# The problem
When you find the line with "パッサイ (75, 64)" among the records below, reproduce it and each line after it exactly, ending with the line with "combat】武術的な観点で見るMMA。ソン・ヤードン✖リッキー・シモン「練習量」 (55, 1312)".

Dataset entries
[Start of section]

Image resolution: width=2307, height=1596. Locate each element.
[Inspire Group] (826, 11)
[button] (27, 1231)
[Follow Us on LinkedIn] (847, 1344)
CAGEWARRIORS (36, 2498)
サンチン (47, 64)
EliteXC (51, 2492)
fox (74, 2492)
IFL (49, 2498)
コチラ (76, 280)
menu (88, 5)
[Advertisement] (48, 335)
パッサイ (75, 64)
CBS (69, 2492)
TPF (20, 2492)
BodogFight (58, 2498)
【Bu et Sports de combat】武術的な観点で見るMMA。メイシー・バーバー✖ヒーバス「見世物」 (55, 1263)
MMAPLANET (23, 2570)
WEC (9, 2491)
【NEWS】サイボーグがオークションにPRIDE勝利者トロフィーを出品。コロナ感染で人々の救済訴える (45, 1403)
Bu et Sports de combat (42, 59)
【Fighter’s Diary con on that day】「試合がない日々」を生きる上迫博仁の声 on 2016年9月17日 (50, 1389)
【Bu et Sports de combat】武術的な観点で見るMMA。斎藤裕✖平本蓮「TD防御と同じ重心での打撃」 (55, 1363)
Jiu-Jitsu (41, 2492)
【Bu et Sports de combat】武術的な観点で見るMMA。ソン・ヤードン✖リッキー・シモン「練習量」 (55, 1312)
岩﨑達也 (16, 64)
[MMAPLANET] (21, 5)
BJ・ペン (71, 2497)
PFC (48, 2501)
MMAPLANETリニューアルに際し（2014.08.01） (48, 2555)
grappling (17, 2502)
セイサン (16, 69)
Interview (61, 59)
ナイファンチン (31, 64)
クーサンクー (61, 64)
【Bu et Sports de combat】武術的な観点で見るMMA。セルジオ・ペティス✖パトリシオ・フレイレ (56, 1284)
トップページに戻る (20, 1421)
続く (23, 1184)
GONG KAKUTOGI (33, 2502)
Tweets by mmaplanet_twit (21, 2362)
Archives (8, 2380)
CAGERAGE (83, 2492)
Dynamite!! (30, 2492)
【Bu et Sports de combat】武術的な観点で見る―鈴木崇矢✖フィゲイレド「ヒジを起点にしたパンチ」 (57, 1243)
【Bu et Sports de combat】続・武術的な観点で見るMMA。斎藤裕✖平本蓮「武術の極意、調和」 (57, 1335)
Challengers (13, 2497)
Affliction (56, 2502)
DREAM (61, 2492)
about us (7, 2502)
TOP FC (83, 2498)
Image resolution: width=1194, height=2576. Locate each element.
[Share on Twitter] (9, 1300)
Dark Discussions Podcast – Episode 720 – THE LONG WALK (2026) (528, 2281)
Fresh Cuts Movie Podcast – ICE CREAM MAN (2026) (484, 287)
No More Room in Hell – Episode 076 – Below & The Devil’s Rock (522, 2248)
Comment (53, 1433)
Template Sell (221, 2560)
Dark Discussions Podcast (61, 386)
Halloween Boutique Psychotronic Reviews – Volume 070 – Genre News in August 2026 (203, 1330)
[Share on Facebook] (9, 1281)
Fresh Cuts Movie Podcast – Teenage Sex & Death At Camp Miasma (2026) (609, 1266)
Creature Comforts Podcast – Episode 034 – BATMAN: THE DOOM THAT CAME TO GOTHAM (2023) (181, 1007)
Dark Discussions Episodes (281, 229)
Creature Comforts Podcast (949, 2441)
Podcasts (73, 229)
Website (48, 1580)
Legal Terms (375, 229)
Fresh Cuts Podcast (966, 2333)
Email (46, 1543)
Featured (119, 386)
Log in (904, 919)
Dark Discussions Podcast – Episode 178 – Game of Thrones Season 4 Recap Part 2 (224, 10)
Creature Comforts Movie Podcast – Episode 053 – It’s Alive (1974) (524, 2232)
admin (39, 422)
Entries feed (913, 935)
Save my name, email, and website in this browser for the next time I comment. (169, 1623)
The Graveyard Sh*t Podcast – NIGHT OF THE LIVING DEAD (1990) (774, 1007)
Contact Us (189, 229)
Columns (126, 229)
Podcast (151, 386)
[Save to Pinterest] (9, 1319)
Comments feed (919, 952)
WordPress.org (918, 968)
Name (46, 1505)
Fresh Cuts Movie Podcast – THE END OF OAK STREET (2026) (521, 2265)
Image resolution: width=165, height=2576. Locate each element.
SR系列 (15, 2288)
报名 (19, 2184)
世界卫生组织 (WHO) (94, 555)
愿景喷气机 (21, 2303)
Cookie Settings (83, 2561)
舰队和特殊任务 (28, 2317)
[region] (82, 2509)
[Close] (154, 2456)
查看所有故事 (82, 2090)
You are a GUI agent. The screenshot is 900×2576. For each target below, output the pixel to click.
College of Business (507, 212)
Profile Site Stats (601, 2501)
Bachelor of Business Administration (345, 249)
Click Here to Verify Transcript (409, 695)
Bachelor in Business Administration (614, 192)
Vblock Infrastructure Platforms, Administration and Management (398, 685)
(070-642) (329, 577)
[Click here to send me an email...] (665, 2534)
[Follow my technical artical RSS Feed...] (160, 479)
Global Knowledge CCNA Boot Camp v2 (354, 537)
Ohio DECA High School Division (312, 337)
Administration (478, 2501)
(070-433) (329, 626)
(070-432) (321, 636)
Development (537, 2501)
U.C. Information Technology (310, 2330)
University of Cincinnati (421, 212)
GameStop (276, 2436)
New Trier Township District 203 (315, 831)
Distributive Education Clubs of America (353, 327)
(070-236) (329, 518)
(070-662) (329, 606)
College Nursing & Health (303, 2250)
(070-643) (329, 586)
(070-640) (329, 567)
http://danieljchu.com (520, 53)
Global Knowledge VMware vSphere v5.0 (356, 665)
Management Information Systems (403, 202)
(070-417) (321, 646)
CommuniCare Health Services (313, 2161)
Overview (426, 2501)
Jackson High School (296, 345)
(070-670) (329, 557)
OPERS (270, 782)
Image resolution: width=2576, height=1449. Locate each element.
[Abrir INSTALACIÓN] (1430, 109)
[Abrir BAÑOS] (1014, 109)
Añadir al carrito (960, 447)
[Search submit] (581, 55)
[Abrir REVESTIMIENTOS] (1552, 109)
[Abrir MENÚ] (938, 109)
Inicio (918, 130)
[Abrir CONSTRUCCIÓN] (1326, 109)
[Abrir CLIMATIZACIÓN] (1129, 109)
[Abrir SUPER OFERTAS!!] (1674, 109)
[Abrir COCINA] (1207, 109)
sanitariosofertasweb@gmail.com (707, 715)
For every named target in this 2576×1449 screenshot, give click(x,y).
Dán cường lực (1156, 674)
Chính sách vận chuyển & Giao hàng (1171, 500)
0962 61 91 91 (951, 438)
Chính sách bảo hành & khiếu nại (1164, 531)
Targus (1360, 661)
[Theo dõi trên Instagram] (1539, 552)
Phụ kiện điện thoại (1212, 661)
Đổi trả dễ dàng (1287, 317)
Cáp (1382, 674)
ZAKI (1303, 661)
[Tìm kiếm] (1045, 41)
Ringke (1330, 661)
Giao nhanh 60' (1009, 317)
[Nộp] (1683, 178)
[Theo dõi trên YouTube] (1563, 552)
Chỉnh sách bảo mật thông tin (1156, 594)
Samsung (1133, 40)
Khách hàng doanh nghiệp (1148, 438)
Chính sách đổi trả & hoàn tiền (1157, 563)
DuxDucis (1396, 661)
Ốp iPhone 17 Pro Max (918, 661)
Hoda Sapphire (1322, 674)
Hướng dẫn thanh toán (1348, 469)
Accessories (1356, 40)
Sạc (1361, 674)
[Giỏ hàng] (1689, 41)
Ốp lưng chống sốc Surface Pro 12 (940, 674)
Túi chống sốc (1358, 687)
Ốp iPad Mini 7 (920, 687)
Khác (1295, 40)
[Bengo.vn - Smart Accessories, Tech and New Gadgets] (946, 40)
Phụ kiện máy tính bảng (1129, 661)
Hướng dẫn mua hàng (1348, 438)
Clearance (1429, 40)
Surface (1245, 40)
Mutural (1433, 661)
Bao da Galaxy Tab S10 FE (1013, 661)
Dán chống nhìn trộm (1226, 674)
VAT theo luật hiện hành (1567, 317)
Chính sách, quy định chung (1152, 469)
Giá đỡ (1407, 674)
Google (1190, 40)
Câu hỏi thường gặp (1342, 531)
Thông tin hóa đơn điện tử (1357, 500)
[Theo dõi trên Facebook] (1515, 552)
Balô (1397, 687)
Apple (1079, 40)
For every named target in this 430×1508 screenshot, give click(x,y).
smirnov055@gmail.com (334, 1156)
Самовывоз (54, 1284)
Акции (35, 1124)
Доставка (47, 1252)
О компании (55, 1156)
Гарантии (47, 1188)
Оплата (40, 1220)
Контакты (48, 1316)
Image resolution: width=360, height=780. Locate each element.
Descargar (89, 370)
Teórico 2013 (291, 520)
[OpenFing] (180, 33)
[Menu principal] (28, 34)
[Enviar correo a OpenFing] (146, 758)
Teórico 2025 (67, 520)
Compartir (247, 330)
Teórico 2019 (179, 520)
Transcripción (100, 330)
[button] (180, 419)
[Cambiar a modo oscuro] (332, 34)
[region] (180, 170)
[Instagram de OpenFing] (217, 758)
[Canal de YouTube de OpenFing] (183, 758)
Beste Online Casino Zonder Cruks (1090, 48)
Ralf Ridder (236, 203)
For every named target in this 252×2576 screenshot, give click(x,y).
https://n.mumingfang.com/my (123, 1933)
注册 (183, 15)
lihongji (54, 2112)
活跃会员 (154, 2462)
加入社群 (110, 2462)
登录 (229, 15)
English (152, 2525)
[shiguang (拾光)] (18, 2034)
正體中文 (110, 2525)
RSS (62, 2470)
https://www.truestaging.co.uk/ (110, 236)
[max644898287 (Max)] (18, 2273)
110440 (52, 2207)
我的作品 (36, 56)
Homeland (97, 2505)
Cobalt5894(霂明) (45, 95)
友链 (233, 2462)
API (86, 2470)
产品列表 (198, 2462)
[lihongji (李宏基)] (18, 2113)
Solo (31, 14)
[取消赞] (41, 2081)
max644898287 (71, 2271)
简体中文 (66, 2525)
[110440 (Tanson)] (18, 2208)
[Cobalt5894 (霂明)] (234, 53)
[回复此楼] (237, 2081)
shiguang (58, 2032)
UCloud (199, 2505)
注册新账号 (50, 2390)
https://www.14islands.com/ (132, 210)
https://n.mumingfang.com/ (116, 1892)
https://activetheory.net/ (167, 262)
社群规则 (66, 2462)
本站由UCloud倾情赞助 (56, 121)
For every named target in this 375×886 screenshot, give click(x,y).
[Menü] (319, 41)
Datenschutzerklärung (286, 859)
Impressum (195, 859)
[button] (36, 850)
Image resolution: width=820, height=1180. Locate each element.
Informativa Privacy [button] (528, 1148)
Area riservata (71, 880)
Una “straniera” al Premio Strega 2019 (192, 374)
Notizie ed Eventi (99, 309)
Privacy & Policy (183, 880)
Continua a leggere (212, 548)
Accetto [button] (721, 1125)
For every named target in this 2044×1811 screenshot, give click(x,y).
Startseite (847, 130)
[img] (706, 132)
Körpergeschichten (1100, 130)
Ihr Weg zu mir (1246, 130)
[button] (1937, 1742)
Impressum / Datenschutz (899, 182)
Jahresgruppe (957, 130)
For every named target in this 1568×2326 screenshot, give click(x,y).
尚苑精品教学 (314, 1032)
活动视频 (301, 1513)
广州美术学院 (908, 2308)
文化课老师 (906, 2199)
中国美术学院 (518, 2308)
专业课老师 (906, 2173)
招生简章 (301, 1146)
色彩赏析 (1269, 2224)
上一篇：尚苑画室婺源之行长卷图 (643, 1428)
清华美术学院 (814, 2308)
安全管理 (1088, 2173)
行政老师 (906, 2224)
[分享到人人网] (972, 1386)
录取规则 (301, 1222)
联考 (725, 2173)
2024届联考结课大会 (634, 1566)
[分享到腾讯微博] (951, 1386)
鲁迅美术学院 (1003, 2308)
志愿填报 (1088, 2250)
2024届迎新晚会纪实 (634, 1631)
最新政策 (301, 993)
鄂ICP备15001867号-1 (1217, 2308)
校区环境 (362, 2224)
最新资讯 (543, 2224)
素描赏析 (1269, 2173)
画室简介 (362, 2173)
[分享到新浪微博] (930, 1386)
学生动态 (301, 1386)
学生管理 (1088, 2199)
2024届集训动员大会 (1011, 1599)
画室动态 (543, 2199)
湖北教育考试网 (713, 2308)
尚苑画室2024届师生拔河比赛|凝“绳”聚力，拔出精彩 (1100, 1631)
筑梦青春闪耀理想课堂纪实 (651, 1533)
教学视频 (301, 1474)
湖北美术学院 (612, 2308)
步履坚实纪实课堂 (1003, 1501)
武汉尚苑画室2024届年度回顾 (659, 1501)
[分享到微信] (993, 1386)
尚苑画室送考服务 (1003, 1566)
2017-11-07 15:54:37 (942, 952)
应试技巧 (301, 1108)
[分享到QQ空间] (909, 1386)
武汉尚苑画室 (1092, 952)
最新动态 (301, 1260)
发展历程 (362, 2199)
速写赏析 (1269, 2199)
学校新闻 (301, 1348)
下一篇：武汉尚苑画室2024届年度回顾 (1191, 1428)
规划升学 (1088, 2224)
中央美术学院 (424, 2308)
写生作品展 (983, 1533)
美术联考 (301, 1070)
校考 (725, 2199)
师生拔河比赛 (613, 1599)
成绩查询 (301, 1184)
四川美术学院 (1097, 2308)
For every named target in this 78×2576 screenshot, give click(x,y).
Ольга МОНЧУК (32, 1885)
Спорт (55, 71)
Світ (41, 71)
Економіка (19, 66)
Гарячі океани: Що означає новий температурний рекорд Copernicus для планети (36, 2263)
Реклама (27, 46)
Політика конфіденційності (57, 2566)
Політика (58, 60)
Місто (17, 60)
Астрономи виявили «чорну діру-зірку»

[End of section]

# Response to the exercise
パッサイ (75, 64)
CBS (69, 2492)
TPF (20, 2492)
BodogFight (58, 2498)
【Bu et Sports de combat】武術的な観点で見るMMA。メイシー・バーバー✖ヒーバス「見世物」 (55, 1263)
MMAPLANET (23, 2570)
WEC (9, 2491)
【NEWS】サイボーグがオークションにPRIDE勝利者トロフィーを出品。コロナ感染で人々の救済訴える (45, 1403)
Bu et Sports de combat (42, 59)
【Fighter’s Diary con on that day】「試合がない日々」を生きる上迫博仁の声 on 2016年9月17日 (50, 1389)
【Bu et Sports de combat】武術的な観点で見るMMA。斎藤裕✖平本蓮「TD防御と同じ重心での打撃」 (55, 1363)
Jiu-Jitsu (41, 2492)
【Bu et Sports de combat】武術的な観点で見るMMA。ソン・ヤードン✖リッキー・シモン「練習量」 (55, 1312)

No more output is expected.